Distributed generation in the domestic industrial sector and in small and medium-sized companies is the alternative for the solar industry in Mexico, agreed panelists discussing the Development Outlook for Mexico's Solar Energy Sector at the Mexico Energy Forum 2020 on Wednesday at Mexico City's Sheraton Maria Isabel hotel.
“For us, the biggest challenge is clarity in the rules of the game. There are too many rumors and uncertainties, making investors nervous. For a year, we have been cautious and we have not been very involved, but at the same time we have not stopped and the distributed generation for us has been incredible. At the commercial level, there is investment and the market is still dynamic," said José Jové Cassis, CEO of Prana Power.
Distributed generation refers to a variety of technologies that generate electricity at or near where it will be used, such as solar panels and combined heat and power. Distributed generation may serve a single structure, such as a home or business, or it may be part of a microgrid, such as at a major industrial facility.
When connected to the electric utility’s lower-voltage distribution lines, distributed generation can help support the delivery of clean, reliable power to additional customers and reduce electricity losses along transmission and distribution lines. However, the Federal Electricity Commission (CFE) does not allow this.
Currently, the exempt generation cap is 0.5MW per installation, but the industry seeks to bring this ceiling to 1MW. This change could boost the speed of adoption of distributed generation. According to data from Asolmex and PwC, Mexico is about to reach 1,000MW of distributed generation and by 2024 it estimates that could reach 6,000MW. This means that the current law of the electrical industry contains a cap for energy generation that does not require permits from the Energy Regulatory Commission.
“Before, solar energy did not think about megaprojects, it was focused on small businesses because there were limits to commercialization. However, the industry has stopped its projects and is again focused on the domestic industry. Hopefully, this will change with the proposal in Congress to modify this regulation,” said Casiopea Ramírez, Partner at Fresh Energy Consulting and Adviser to ASOLMEX.
In the Chamber of Deputies, people like Hernán Salinas seek to modify this. In his consideration, decentralized power generation is recognized for its high impact on socioeconomic issues. “Distributed Generation is a way to reduce energy poverty that affects around 12.4 million Mexicans. This type of generation has the ability to provide access to electricity in communities far from the main generation areas,” said Salinas in February at the Congress.
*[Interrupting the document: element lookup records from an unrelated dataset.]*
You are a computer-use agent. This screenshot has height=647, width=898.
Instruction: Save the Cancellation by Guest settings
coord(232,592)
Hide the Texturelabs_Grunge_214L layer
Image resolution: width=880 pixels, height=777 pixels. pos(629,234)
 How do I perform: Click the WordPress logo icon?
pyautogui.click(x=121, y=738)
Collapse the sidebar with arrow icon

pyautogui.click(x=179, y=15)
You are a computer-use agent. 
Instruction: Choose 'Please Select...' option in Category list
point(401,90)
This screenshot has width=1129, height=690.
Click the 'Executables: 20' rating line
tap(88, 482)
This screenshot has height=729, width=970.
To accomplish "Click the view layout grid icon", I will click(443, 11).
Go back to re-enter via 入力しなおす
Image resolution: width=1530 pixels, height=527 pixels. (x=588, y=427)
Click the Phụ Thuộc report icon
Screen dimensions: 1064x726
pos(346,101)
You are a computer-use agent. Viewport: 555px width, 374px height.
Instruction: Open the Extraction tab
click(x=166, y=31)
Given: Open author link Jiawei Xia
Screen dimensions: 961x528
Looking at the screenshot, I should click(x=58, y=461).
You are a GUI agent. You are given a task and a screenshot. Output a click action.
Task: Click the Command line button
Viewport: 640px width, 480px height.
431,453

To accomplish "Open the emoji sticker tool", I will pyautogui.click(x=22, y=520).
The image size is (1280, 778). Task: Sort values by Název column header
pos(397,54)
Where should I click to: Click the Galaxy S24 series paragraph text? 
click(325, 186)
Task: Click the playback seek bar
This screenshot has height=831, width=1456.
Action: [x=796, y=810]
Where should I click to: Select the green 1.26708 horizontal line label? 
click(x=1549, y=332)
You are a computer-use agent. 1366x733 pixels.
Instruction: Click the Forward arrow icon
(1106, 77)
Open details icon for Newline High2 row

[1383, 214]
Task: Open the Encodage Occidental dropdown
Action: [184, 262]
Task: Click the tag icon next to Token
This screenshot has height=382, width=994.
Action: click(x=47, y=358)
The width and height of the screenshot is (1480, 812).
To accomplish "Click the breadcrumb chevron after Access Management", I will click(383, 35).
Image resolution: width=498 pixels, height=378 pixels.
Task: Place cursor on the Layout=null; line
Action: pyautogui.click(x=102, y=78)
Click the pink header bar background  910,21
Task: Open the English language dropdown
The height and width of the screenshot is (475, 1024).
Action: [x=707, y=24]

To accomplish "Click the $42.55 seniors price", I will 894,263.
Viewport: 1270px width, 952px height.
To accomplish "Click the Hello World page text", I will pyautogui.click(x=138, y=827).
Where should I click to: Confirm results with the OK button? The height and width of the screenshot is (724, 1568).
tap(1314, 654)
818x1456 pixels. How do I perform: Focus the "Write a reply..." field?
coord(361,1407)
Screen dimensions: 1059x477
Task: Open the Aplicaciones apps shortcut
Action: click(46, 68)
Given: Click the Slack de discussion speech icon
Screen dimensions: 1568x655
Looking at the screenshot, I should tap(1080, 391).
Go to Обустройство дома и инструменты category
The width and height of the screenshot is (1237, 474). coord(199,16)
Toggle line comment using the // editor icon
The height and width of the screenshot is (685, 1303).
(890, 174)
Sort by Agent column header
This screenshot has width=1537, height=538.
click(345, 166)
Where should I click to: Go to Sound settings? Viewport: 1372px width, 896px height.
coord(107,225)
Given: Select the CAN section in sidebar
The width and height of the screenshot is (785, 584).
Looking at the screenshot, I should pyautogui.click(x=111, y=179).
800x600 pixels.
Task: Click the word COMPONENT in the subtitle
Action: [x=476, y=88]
“There are more than 3,000 players in the market and this translates to a benefit for the consumer. We have prices that we did not see three years ago and now they are a reality because there are more competitors and better projects; however, we have come across requirements that CFE requests that are out of reality and that kill a project,” explained Juan Ávila, Director General of Top Energy.
Another challenge noted by Patricia Tatto, Vice President of ATA Renewables and President of MERM, is that there is a lack of transparency in the CFE auction process. “We see dynamism in the market but also a stagnation of large-scale projects. There is a lot of buying and selling and we hope that the opportunities will equalize over the course of the year.”